Son las 11 de la mañana, y me pongo a escribir. Ahora recuerdo, como si fuera ayer las 11 de la mañana del año pasado. Ese 10 de enero yo también había madrugado. Si bien estaba ya de licencia, a las 6: 30 AM estaba despierta desayunando con tu papá y tu hermana que se iba a la colonia. Después bailé alive and kicking  de Simple Minds. Sola. Bueno con vos en la panza. Baile mucho, nos reímos, sentimos la música, tanto como la sentís vos hoy.
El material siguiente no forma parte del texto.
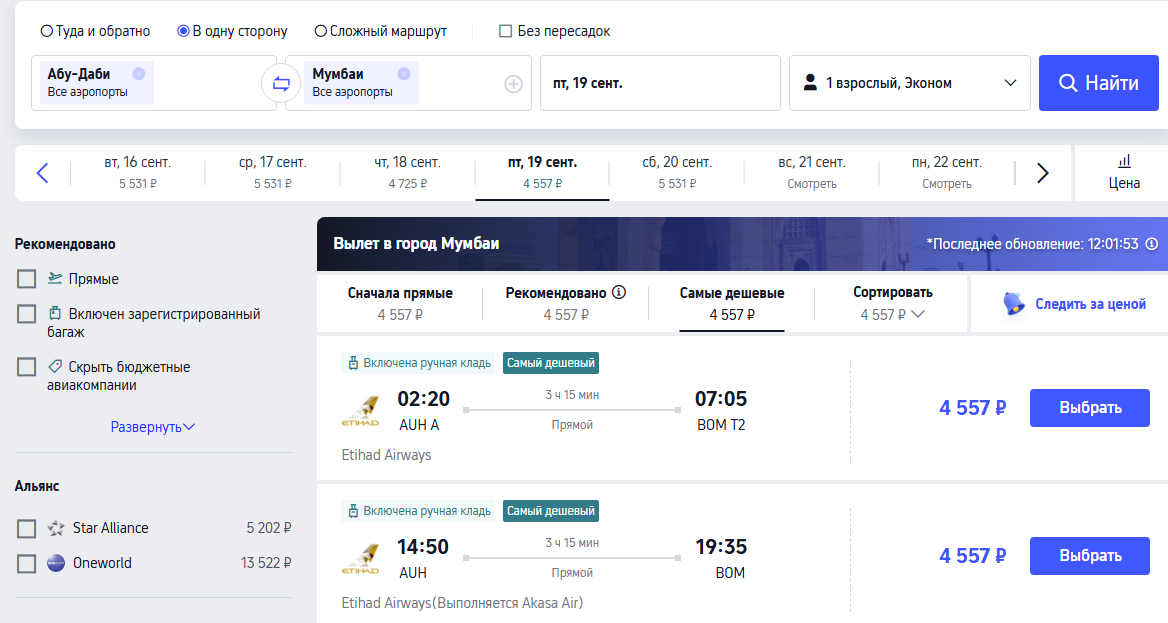Open the Цена price chart icon
This screenshot has height=623, width=1168.
coord(1124,172)
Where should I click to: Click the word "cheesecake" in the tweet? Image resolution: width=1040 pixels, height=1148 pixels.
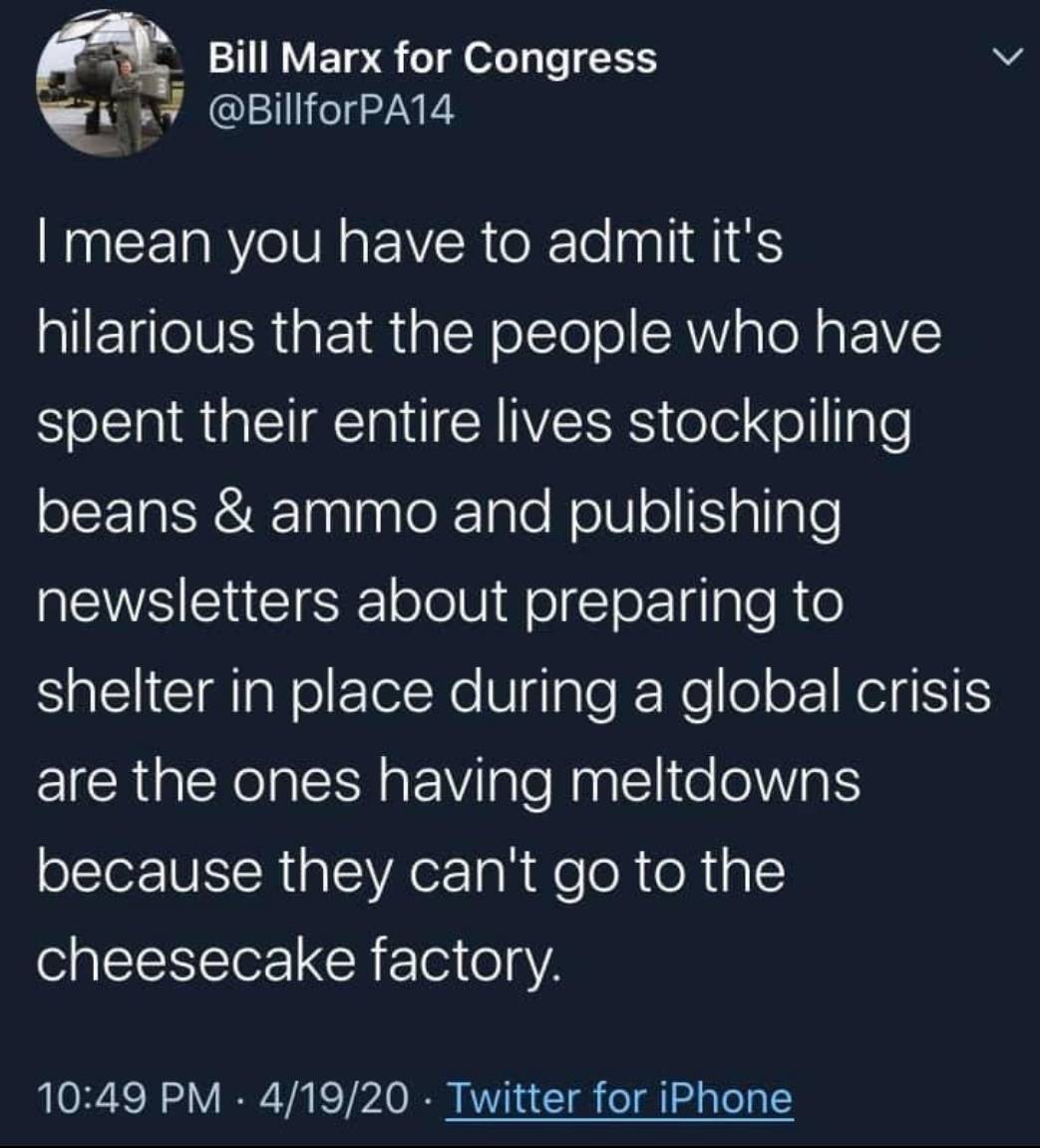[196, 962]
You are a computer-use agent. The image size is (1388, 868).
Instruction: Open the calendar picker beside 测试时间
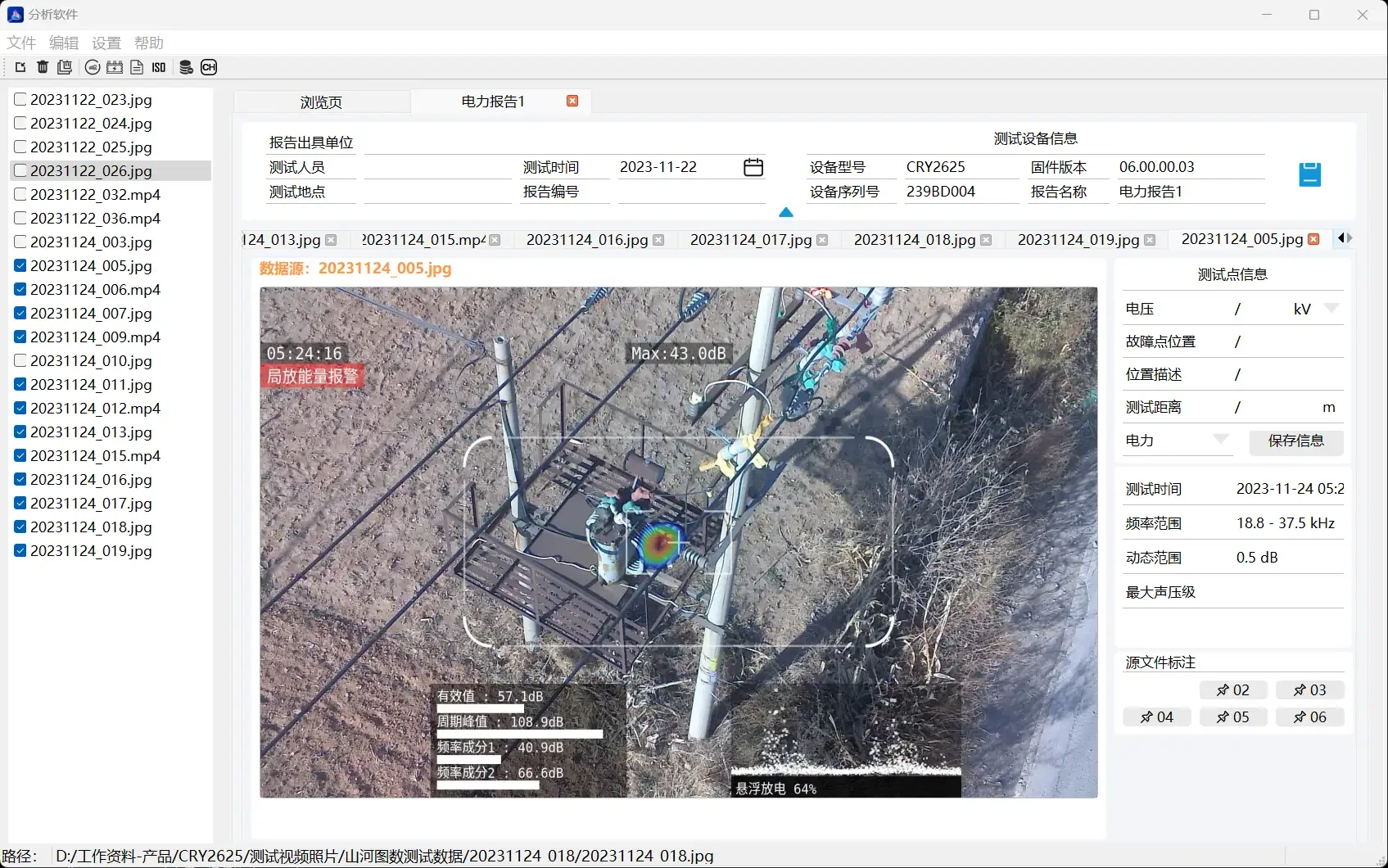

El calor de enero me venció y me fui a acostar con el aire en 19. Nunca en mi vida tuve tanto calor como embarazada.  Además, ya entraba en la semana 40.

9 de enero, día previo al parto.

A las 11 de la mañana sentí un tirón. Raro. Había experimentado muchas cosas nuevas durante estos 9 meses, pero nunca esto. Me levanté. Llamé a tu papá. El siempre es el que mantiene la calma y la tranquilidad de la familia. Pero esta vez fui yo la que tenía el control. Quedaté trabajando, yo te aviso, le dije.  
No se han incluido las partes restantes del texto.